As they approached these mountains, broad stretches of golden corn-land  replaced the green of the pastures and then the cultivation became more diversified. He noted unmistakable vineyards on sunny slopes,  and the number of workers visible and the habitations multiplied. The little squadron of aeroplanes flew up a broad valley towards  a pass so that Mr. Barnstaple was able to scrutinize the mountain scenery. Came chestnut woods and at lastpines. There were Cyclopean turbines athwart the mountain torrents and long, low, many-windowed buildings that might serve some industrial purpose. A skilfully graded road with exceedingly bold, light and beautiful viaducts  mounted towards the pass. There were more people, he thought, in  the highland country than in the levels below, though still far
fewer than he would have seen upon any comparable countryside on earth.

Once their guests have been made comfortable, the Utopians –  Urthred, Lychnis, Serpentine and others –  explain the history of their society in a very lengthy  exposition.  It seems they are  thousand years in advance of Earth, having evolved from  what they called “The Age of Confusion”, an era  very similar to Earth in the C20th.  The world is a single entity with no countries,  no central government and no private property.

“We have been through that stage. We found at last that private property in all but very personal things was an intolerable nuisance
to mankind. We got rid of it. An artist or a scientific man has complete control of all the material he needs, we all own our tools
and appliances and have rooms and places of our own, but there is no property for trade or speculation. All this militant property,
this property of manoeuvre, has been quite got rid of. But how we got rid of it is a long story. It was not done in a few years.
The exaggeration of private property was an entirely natural and necessary stage in the development of human nature. It led at last
to monstrous results, but it was only through these monstrous and catastrophic results that men learnt the need and nature of the
limitations of private property.”

After many cycles of  rapid growth followed by decline and  catastrophe, the Utopians evolved a new form of society as a Utopian explains:

 He made it clear that the change over in Utopian affairs had been no sudden revolution. No new system of laws and customs, no new method of economic co-operation based on the idea of universal service to the common good, had sprung abruptly into being complete and finished.

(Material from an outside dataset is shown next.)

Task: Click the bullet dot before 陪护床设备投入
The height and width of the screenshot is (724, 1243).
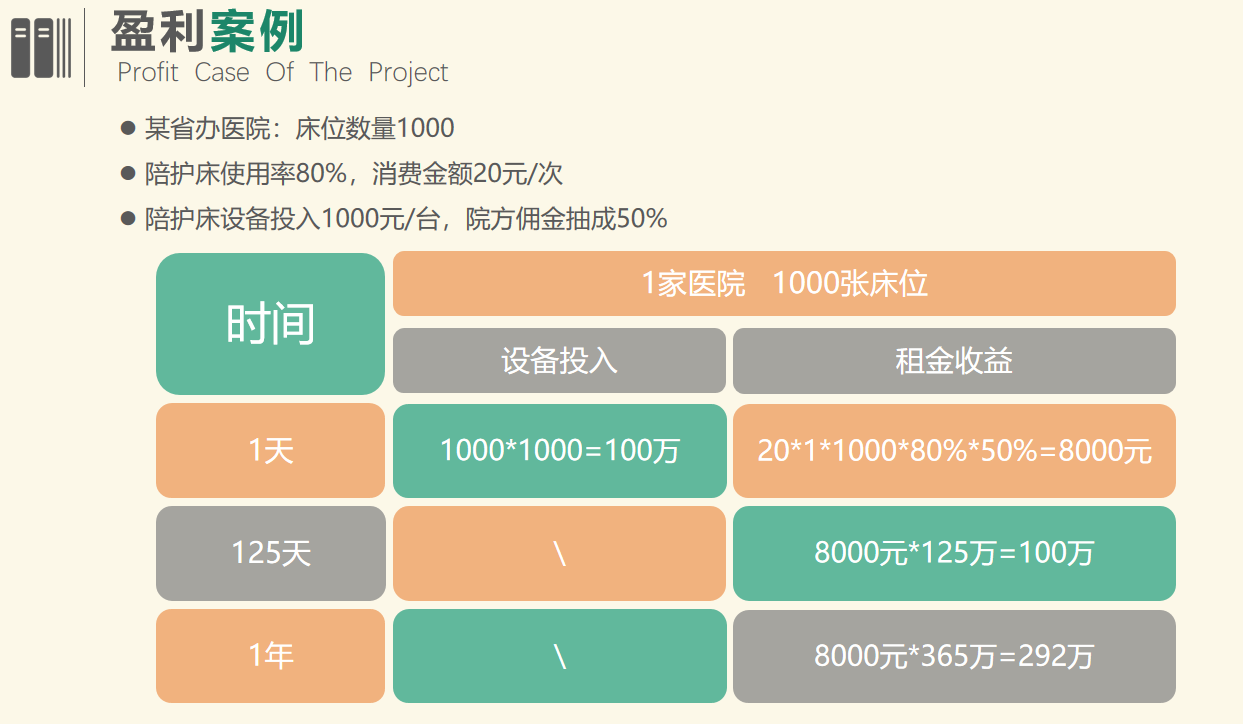Action: (x=127, y=219)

Throughout a long period, before and during the Last Age of Confusion, the foundations of the new state were laid by a growing multitude of inquirers and workers, having no set plan or preconceived method, but brought into unconscious co-operation by
a common impulse to service and a common lucidity and veracity of mind. It was only towards the climax of the Last Age of Confusion in
Utopia that psychological science began to develop with any vigour, comparable to the vigour of the development of geographical and
physical science during the preceding centuries. And the social and economic disorder which was checking experimental science and crippling the organized work of the universities was stimulating inquiry into the processes of human association and making it
desperate and fearless.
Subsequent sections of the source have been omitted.